_THE TASK_:
Beginning at the line containing "AC Milan (173, 1514)" in the material below and ending at the line containing "Home (126, 38)", return each line exactly and add nothing.

_ENTRIES SUPPLIED_:
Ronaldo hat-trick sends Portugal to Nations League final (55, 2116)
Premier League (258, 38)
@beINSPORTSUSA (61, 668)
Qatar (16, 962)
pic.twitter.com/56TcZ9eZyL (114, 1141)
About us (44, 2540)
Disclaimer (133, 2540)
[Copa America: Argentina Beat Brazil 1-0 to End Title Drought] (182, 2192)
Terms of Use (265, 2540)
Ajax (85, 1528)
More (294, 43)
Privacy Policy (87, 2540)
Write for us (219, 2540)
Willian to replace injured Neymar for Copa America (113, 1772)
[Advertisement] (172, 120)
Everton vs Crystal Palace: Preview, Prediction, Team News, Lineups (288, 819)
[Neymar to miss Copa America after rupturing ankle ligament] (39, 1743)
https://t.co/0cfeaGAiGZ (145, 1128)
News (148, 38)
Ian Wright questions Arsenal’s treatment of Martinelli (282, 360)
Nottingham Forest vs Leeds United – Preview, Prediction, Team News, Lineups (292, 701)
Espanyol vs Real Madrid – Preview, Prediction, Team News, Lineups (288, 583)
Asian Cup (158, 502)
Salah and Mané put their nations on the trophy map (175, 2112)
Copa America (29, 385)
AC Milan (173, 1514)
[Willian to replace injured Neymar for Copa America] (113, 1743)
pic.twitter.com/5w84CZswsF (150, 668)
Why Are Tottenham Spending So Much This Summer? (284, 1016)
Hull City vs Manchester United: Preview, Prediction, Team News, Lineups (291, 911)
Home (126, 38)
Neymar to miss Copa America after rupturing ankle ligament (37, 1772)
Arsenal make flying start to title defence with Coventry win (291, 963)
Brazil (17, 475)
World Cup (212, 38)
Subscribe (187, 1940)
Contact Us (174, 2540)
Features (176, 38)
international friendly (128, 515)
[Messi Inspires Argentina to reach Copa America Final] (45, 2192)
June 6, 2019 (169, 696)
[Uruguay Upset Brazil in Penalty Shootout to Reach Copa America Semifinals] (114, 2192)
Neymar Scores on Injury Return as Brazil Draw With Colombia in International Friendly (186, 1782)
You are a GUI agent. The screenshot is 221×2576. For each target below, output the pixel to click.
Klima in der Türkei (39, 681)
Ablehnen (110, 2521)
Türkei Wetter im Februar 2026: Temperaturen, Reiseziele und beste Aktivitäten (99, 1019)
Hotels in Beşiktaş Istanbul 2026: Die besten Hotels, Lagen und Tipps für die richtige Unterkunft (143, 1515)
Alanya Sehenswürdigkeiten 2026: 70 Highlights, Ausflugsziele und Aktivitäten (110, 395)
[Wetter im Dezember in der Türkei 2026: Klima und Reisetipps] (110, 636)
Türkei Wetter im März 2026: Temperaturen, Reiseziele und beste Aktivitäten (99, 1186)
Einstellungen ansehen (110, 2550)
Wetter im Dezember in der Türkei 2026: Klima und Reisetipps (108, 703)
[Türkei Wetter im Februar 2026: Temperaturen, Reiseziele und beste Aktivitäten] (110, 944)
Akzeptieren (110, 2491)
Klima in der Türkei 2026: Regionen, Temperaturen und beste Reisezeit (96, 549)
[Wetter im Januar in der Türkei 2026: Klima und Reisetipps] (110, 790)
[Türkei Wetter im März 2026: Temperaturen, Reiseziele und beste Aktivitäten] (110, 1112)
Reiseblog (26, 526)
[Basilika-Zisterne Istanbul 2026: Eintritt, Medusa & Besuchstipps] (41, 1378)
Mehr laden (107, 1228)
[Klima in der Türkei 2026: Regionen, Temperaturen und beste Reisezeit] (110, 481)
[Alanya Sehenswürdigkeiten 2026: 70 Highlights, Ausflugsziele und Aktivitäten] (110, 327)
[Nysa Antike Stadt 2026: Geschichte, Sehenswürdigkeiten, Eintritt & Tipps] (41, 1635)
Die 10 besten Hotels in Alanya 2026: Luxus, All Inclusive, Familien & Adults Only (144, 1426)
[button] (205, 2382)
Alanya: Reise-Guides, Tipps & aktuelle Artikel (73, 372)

_ANSWER FOR THE TASK_:
AC Milan (173, 1514)
[Willian to replace injured Neymar for Copa America] (113, 1743)
pic.twitter.com/5w84CZswsF (150, 668)
Why Are Tottenham Spending So Much This Summer? (284, 1016)
Hull City vs Manchester United: Preview, Prediction, Team News, Lineups (291, 911)
Home (126, 38)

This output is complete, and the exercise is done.